* United States v. Banki (2d Cir. Oct. 24, 2011) (affirming in part, reversing in part)
A second circuit panel (Chin, joined by Cabranes and Pooler) has issued a complex decision partially reversing, partially vacating, and partially affirming the conviction of Mahmoud Reza Banki on charges of violating the Iranian Transactions Regulations (the “ITR” are a set of economic sanctions promulgated under IEEPA and administered by Treasury’s OFAC, and they include a prohibition on providing “services” to Iran without express authorization from Treasury). The short of it is that Banki was in the U.S. receiving millions of dollars from relatives in Iran via hawala transfers, and that the particularly hawala method in use in this instance involved matching of funds inbound to Iran (that’s greatly oversimplifying the matter, but it gets to the main idea). Banki ultimately was charged with conspiring to violate the ITR and to operate an unlicensed money-transfer business; with actually violating ITR; with actually operating such a business (or aiding-and-abetting it); and with making false statements to OFAC in response to a pair of administrative subpoenas. He was convicted on all counts (as to counts two and three, he was convicted as an aider-and-abetter, not a principal).

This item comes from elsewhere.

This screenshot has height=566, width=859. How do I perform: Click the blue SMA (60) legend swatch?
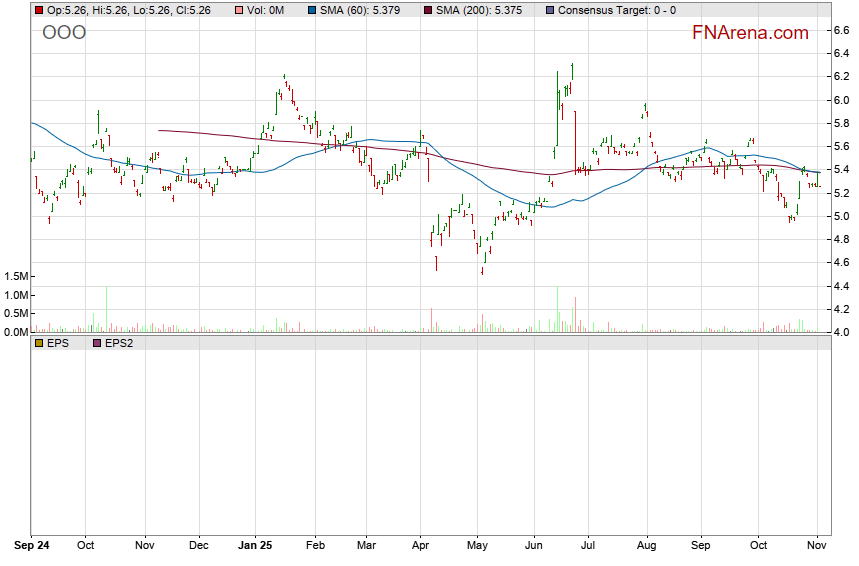pyautogui.click(x=312, y=10)
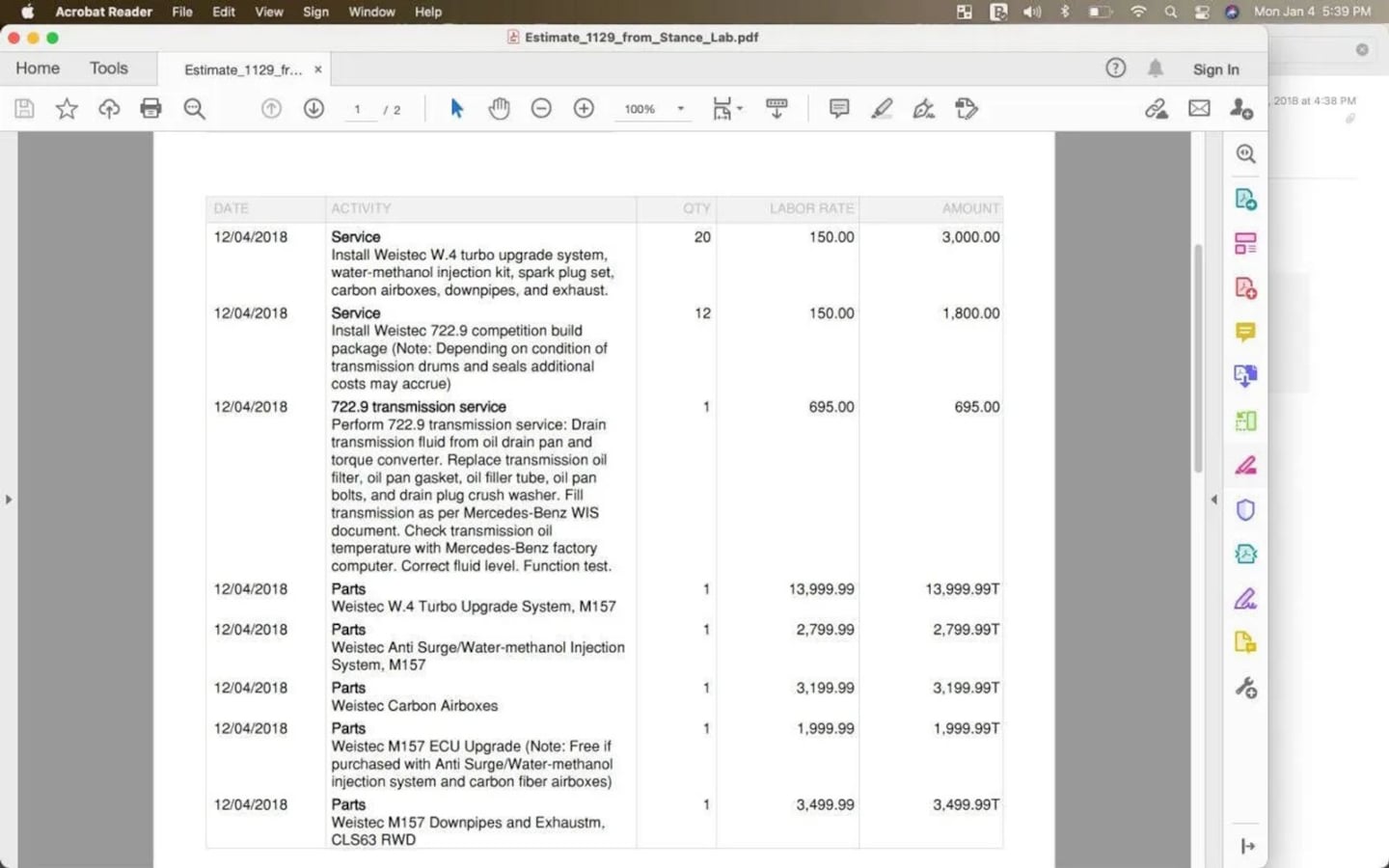Click the zoom out minus icon
1389x868 pixels.
(541, 109)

The Second Circuit affirmed the false statement convictions, but otherwise reversed. The panel held that:
– executing money transfers from the US to Iran on behalf of another person equals a “service” under ITR, whether you get paid a fee or not;
– the ITR are ambiguous with respect to whether they permit non-commercial remittances, and hence under the rule of lenity the ITR should not be applied in this instance (thus negating counts 1 and 2);
– the trial judge erred by declining to include in the charge to the jury (on the unlicensed money-transfer business counts (1 and 3)) Banki’s proposal to define a “business” as requiring that there be more than one money transfer; the panel noted that the evidence at trial arguably only showed Banki’s knowledge that money was remitted to Iran in one instance; and
– the trial judge did not err in declining to charge the jury that a hawala customer/beneficiary cannot be liable as an aider-abetter.